* [What the task asks] Each line from the one that includes "MASTERWORK Darbuka (599, 190)" to the last line of the data below should be set down exactly; no other lines are wanted.

* [Task input]

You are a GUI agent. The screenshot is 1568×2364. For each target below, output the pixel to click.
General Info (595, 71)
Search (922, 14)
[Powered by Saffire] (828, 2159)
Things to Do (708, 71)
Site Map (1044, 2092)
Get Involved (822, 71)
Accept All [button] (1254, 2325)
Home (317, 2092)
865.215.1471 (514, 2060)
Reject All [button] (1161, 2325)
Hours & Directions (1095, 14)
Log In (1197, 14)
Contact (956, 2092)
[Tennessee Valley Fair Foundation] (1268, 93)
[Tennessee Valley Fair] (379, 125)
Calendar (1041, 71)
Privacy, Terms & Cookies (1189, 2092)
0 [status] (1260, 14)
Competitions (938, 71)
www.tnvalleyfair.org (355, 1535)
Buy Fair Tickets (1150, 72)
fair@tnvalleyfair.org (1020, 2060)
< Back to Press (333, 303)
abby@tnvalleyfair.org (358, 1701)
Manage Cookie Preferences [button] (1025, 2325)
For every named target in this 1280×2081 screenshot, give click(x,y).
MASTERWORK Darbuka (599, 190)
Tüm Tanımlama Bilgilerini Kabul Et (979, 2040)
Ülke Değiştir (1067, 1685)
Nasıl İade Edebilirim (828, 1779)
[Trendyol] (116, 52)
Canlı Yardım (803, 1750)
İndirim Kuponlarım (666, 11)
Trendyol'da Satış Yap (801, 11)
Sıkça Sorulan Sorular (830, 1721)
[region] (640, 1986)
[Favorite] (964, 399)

* [Exercise output]
MASTERWORK Darbuka (599, 190)
Tüm Tanımlama Bilgilerini Kabul Et (979, 2040)
Ülke Değiştir (1067, 1685)
Nasıl İade Edebilirim (828, 1779)
[Trendyol] (116, 52)
Canlı Yardım (803, 1750)
İndirim Kuponlarım (666, 11)
Trendyol'da Satış Yap (801, 11)
Sıkça Sorulan Sorular (830, 1721)
[region] (640, 1986)
[Favorite] (964, 399)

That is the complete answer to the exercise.